The Word-a-day Writing Challenge

Day Sixty-Four: Hummingbird




In the summer, I slipped two discs in my neck. It was unexpected, obviously, and undefined. None of the doctors were able to say how long it would take to heal or what it meant, only that I ought to consider some career other than construction and that I could expect to be out of work for many months. I'd never experienced an injury of this magnitude and I had no experience with chronic pain. I spent day after day on the couch, propped up on pillows and pain killers waiting for the slow work of cellular regeneration to mend me. I dozed in and out of a sort of dull agony, something that was neither sleep nor rest but which at least offered some relief. I watched the small world of the living room window move from spring to summer to fall. I learned some things, like which salmonberry bush the hummingbird likes best, and when, and how to tell time from the sun through the alders, and that baby hawks learn to fly in August and they scream the whole time, shrill and proud, or so I imagine. Perhaps it's just that I was proud for them. Maybe that would be closer to the truth. I learned the importance of being closer to the truth, and along with it, compassion and stillness.

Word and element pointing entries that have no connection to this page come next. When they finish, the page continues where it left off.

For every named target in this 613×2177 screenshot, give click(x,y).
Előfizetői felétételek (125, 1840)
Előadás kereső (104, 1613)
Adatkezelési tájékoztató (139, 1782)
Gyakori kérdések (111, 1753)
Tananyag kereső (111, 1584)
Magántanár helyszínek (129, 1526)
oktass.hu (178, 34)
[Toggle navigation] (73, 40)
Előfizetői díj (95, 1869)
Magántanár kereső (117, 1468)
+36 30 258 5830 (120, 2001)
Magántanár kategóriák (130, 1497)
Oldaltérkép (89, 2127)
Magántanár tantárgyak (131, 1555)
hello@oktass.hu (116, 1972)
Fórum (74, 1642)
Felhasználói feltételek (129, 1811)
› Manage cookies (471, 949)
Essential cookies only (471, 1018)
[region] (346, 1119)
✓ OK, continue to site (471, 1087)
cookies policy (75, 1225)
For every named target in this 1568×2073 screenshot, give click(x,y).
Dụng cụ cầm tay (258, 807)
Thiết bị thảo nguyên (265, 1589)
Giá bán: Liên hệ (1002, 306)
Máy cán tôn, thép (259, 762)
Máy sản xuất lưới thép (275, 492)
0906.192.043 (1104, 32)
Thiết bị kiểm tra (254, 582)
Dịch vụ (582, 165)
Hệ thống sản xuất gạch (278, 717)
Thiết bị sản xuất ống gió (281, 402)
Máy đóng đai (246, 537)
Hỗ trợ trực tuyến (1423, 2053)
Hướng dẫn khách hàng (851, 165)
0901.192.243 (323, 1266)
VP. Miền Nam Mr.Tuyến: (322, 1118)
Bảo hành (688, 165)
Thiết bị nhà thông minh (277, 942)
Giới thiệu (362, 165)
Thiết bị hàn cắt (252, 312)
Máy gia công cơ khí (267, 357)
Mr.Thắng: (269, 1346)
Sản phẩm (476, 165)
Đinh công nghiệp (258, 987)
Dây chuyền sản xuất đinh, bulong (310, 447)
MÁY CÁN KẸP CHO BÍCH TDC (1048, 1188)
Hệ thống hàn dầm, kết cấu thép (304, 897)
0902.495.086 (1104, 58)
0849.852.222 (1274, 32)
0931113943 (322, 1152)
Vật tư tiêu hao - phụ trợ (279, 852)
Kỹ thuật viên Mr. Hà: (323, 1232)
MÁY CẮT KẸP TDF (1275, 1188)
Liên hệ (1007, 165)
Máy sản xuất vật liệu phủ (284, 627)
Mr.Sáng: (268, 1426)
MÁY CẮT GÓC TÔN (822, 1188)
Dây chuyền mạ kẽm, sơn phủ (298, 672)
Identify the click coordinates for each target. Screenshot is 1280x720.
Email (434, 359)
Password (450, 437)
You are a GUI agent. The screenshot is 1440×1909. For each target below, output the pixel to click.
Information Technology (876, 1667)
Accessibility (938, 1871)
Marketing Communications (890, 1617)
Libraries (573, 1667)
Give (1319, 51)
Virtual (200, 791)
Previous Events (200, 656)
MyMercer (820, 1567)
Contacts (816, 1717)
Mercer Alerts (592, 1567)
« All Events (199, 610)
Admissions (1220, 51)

Like all pain, there's little to say about it now except I'm thankful it's over. The other night as I climbed into bed, I remembered those first two months of it when I was unable to sleep in a bed, or at all really. I remembered the sense of loss, of being lost, and I thought what a valuable thing it is to know of yourself that you are capable of not knowing. That you can sit in the darkness and be afraid. I thought of the hawks with their first step from the nest, their shrieking and screaming and the sound of their wings slicing into the thin skin of the sky. I thought perhaps they weren't proud at all; perhaps they were terrified. It appealed to me somehow that what we all share by being alive could be at once so simple and so magnificent, such a dreadful opportunity: our mortal fear, our tenderness.